Members of the ASE Training Managers Council (ATMC) gathered in Dallas for the group’s 45th annual conference (held April 9-11) to share their collective knowledge, look into the future of how people will learn, and enjoy a unique networking opportunity for the transportation training industry. About a third of those attending were from the OE segment, a third from the aftermarket and a third from training vendors, software developers, publishers, industry organizations and others who serve the training industry.
“We enjoyed a record turnout for this year’s conference,” said Dave Milne, ATMC president. “This large, diverse group had opportunities to meet, mingle and share ideas and solutions to common problems. Networking opportunities like this benefit not only the participants, but also the companies that employ them.”
For the first time, the conference featured two professional development tracks, one for training managers and a new one for training developers. Breakout sessions included such varied topics as:
Creating Video In-house –a class on creating and editing training videos with readily available equipment and a minimum amount of time, led by Scott Brown of the Diagnostic Network.
Solving the Technician Shortage through Apprenticeships –an industry panel presentation on apprenticeship, school-to-work programs and mentorship. Featured speakers were Trish Serratore from ASE, Kyle Holt from S/P2 and Dudley Light from the Department of Labor Office of Apprenticeship.
What Will Influence Technical Training in 2030? –a group participation session predicting the directions and needs of the automotive training industry in the next decade, led by Jim Goepfrich, ATMC chair.
Summaries of conference presentations are available at www.atmc.org.
A highlight of the conference was a summary of results from the 2019 ATMC Training Benchmarks Survey. With more than 4,500 responses from working service personnel, the survey continues to yield accurate insights into the demographics of the workforce and their preferences for, and participation in, training, according to ATMC.
Among the findings were:
• The average age of the service professional workforce is 49 years old.
• OE dealership technicians average 28 hours of structured training per year. Techs working in independent shops average 15 hours of structured training per year, and techs employed by fleets average 15 hours of training per year.
• More than half of technicians perceive their areas of greatest training need are Electrical/Electronic and Hybrid/EV Systems.
• There is a definite correlation between more training for techs and higher income.
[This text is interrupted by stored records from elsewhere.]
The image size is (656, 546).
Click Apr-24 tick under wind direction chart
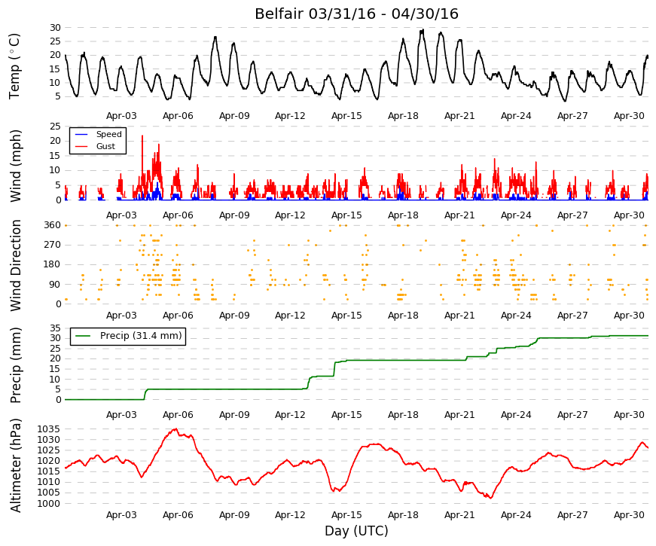[516, 316]
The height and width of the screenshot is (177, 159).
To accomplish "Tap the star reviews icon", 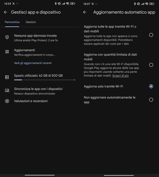I will (x=7, y=101).
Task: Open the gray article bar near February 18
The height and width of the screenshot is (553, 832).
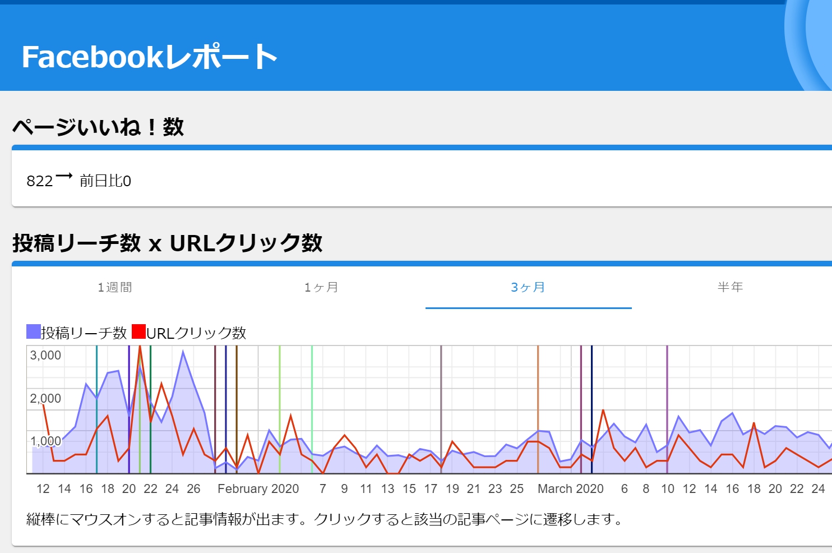Action: point(442,409)
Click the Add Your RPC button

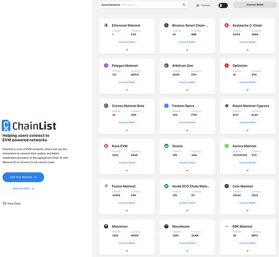(x=23, y=189)
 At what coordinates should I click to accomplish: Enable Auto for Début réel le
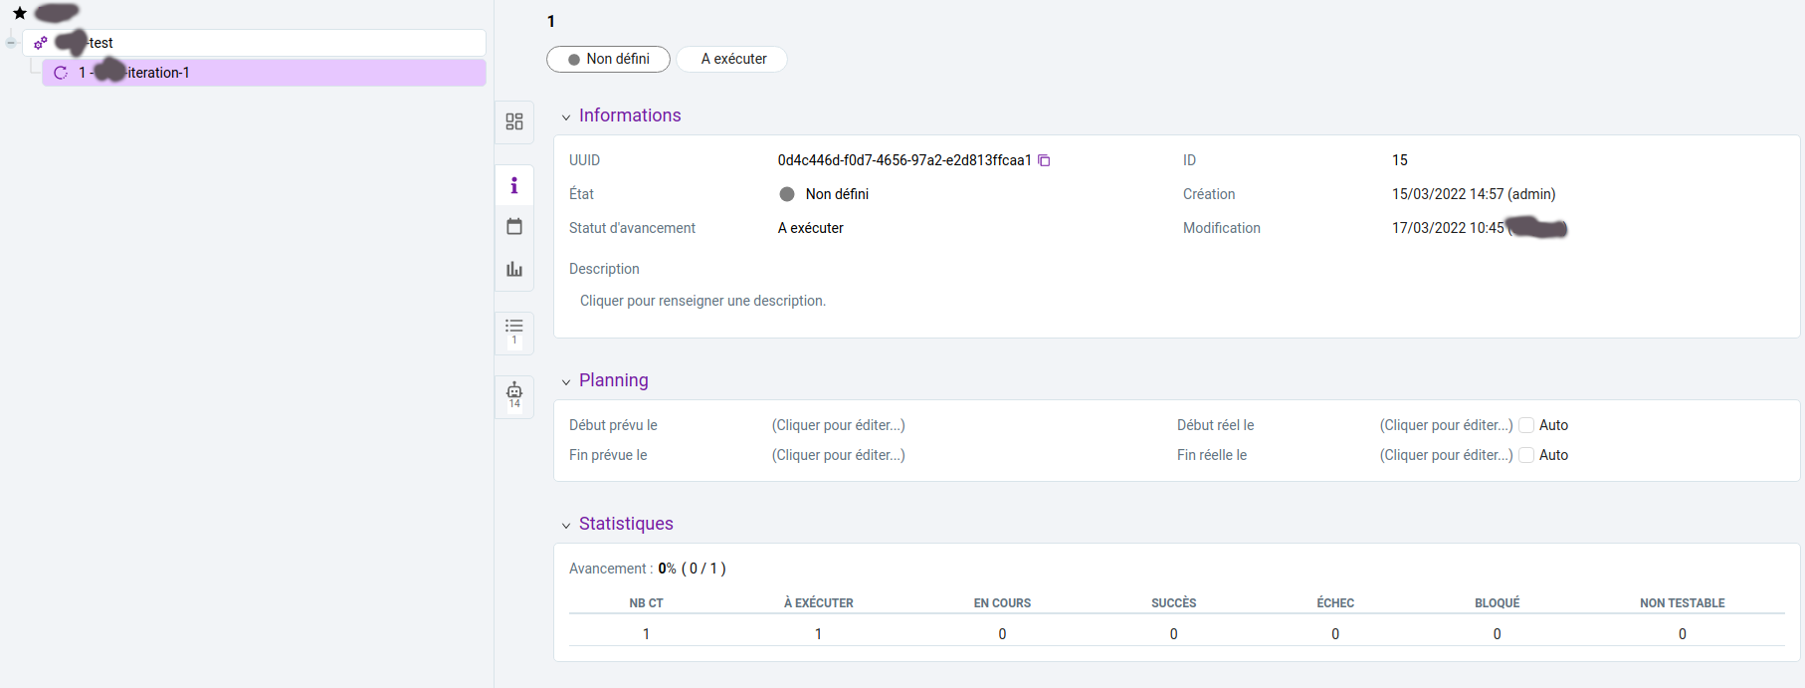pos(1526,425)
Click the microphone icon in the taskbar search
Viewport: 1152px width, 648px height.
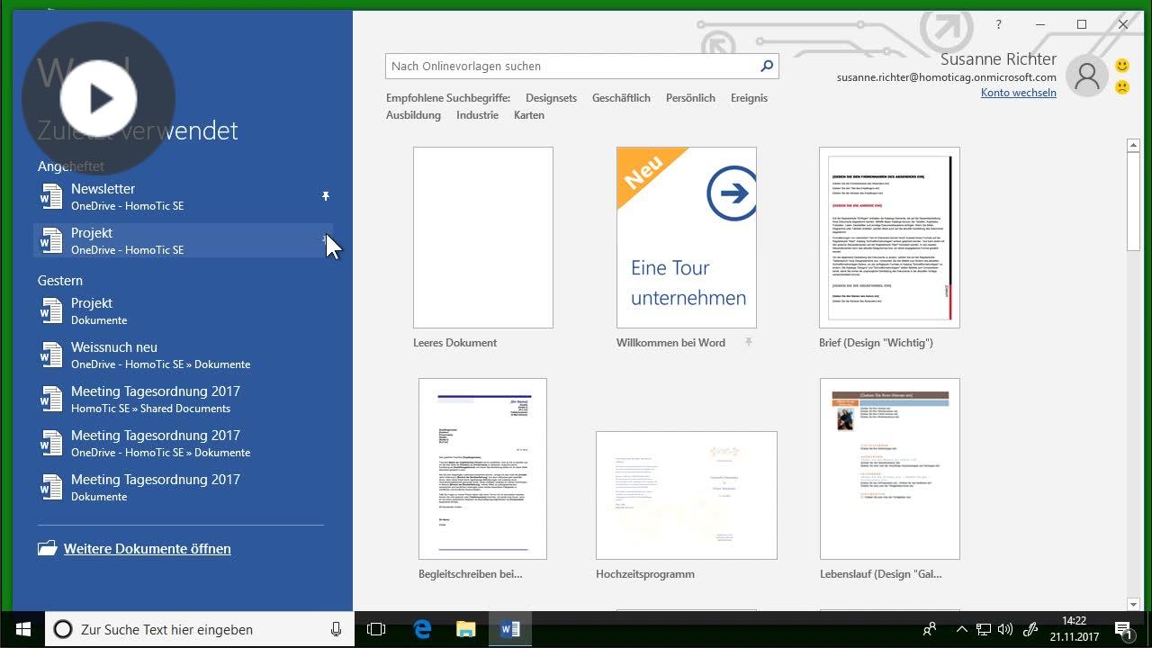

In addition, Ken Benson, training field operations manager with Subaru of North America, summarized information collected in the OE Training Benchmarks Annual Survey. This survey focuses on facilities, techs per instructor, units-in-operation per tech, number of instructional hours per month and other metrics that help the OE managers benchmark their training programs against others.
Results from both surveys are summarized at www.atmc.org.